### REQUIRED ACTION
For the word "icon", search the records and show each line in which it occurs.

### INPUT DATA
○ ○ ○ ○ ○

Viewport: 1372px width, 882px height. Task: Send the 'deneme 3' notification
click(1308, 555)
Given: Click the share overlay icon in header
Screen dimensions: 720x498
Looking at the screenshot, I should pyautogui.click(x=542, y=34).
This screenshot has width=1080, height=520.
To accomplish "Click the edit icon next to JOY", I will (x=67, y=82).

○ ○ ○ ○ ○

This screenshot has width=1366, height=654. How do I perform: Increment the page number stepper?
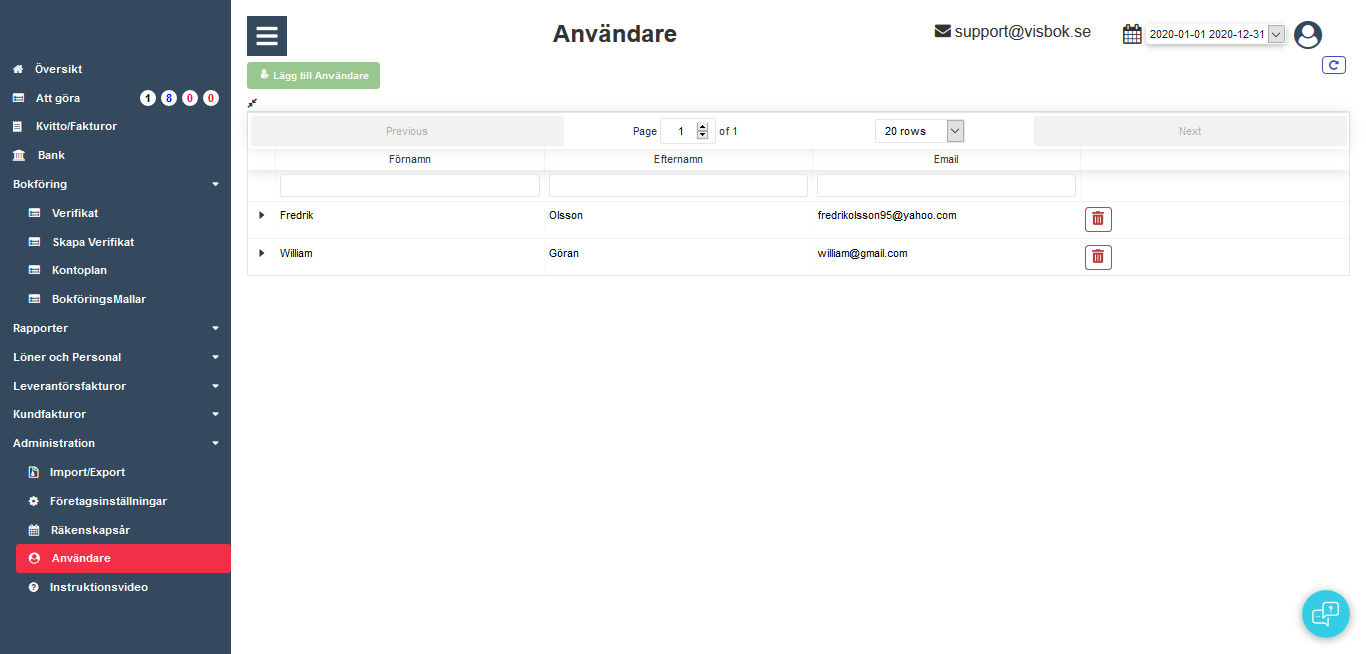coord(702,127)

○ ○ ○ ○ ○

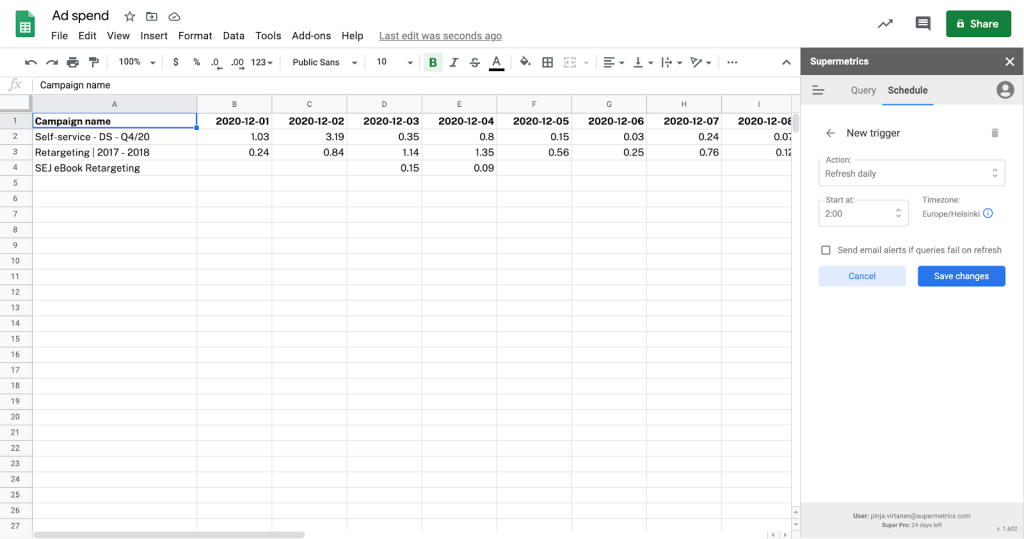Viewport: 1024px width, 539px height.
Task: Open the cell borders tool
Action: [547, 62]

○ ○ ○ ○ ○

### EXERCISE ANSWER
Given: Click the share overlay icon in header
To accomplish "Click the edit icon next to JOY", I will (x=67, y=82).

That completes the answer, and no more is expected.